Namun demikian, jika dibandingkan antara ancaman hukum yang telah ditetapkan (hudud)
dengan yang belum ada ketentuannya (ta’zir), maka peluang ta’zir
lebih banyak dan lebih luas dari pada peluang untuk melaksanakan hukuman hudud.
Sanksi jarimah hudud dalam al-Qur’an hanya dapat ditemukan secara pasti
pada empat ayat yaitu ayat dua dan empat surat al-Nur (24) tentang hukuman bagi
pezina (al-zani) dan penuduh zina (qazhf, al-muhshanat); ayat 33
dan 38 surat al-Maidah tentang hukuman pengacau dan pencuri. Sedangkan jarimah
hudud lainnya yang telah disepakati para ulama, ketentuan saknsi hukumnya
ditetapkan berdasarkan hadis. Demikian pula dalam jarimah qishash,
ancaman hukumannya telah ditentukan, dapat berubah menjadi hukuman denda (diyat)
yang ketentuannya (ukuran/kadar banyaknya) ditetapkan berdasarkan hadis dan
ijtihad ulama.
Sebagai pentup bagian ini, menarik
untuk dikaji komentar Abbas Mahmud al-Aqqad tentang tindakan atau fatwa
khalifah Umar ra. yang secara tekstual menyalahi nas. Beliau menyatakan
bahwa ijtihad Umar ra. tersebut bukanlah berarti bertentangan dengan
nas, tetapi justru sejalan dengan nas. Karena pada prinsipnya konteks nas itu
dapat dipisahkan dengan kondisi masyarakat.
Tidak ada keharusan memaksakan
kemutlakan hukum-hukum Islam secara utuh ke dalam masyarakat yang masih
bervariasi.

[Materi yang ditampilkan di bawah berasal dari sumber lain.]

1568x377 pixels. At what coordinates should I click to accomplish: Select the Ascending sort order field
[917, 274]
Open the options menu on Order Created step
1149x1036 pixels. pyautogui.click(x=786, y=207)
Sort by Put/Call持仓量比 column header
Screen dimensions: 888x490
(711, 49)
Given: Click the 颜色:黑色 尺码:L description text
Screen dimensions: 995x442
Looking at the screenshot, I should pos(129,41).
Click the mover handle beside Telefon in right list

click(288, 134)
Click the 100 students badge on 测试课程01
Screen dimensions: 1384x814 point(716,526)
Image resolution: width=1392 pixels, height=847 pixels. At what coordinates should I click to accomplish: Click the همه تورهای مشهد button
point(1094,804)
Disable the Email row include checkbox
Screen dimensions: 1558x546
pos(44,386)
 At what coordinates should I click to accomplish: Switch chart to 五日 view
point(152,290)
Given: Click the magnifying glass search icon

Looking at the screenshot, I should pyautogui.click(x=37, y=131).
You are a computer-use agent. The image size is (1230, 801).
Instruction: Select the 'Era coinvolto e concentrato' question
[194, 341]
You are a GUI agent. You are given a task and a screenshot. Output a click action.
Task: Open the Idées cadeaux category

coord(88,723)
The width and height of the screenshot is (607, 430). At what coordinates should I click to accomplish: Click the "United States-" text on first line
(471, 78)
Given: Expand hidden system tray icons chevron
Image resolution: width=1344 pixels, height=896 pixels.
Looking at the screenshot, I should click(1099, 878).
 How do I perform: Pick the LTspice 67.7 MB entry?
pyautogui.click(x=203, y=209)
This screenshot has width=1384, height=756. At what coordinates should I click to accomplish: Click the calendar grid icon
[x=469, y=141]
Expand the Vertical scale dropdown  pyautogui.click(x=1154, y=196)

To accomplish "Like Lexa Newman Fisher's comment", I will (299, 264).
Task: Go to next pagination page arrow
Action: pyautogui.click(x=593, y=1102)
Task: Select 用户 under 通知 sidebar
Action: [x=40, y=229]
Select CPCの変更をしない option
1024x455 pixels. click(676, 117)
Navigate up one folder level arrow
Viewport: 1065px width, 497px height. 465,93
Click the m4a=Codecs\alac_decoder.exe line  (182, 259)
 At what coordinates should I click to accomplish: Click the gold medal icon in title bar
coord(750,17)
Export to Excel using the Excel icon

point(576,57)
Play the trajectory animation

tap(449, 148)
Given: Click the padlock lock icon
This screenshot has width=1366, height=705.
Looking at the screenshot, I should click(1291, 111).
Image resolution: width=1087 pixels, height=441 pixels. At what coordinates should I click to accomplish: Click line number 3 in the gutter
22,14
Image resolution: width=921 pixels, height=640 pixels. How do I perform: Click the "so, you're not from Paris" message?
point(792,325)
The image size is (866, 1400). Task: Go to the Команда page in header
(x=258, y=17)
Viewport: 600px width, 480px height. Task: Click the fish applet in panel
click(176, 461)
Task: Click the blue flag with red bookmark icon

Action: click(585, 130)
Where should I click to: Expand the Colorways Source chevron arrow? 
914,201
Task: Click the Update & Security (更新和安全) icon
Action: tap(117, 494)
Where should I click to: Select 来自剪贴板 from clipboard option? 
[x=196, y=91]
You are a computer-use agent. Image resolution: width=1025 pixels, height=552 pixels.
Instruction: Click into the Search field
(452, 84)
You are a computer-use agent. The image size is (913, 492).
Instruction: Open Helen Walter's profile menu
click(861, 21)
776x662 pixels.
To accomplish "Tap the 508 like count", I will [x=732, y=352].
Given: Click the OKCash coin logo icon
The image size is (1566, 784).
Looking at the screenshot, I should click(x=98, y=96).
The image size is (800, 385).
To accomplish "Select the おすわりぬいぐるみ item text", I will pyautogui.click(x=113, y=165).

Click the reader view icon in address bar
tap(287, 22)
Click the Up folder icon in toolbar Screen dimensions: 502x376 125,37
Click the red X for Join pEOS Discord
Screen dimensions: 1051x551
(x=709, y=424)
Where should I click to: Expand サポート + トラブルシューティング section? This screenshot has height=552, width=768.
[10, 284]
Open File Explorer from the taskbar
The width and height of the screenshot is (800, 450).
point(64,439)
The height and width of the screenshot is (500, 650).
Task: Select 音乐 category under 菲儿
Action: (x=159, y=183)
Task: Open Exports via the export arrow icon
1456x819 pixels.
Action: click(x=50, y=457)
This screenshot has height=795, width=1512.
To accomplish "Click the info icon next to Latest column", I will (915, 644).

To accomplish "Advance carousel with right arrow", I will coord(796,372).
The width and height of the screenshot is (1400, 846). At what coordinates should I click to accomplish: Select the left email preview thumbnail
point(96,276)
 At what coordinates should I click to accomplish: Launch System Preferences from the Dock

Dengan demikian, tindakan Abu Bakar ra. dan Umar ra.
dalam mengumpulkan dan mengkodifikasikan al-Qur’an tidaklah bertentangan dengan
nas dan maksud syariat. Sebab, sekalipun tidak secara jelas ditunjuk suatu nas,
akan tetapi tuntutan kemashlahatan yang menghendakinya. Demikian pula tindakan
Umar ra. (yang sering dinilai sebagai suatu tindakan kontroversial)
sekalipun secara tekstual menyalahi al-Qur’an, akan tetapi dilihat dari ruh syariat,
tidak bertentangan dengan al-Qur’an. Tindakan Umar ra. merupakan upaya
pemahaman terhadap hikmah tertentu yang terkandung dibalik suatu nas.
[1]
Disampaikan dalam acara diskusi tentang Waris sebagai solusi Kemanusiaan
Modern, diadakan oleh Pasacasarjana UIN Jakarta, 23 Agustus 2006 di Jakarta.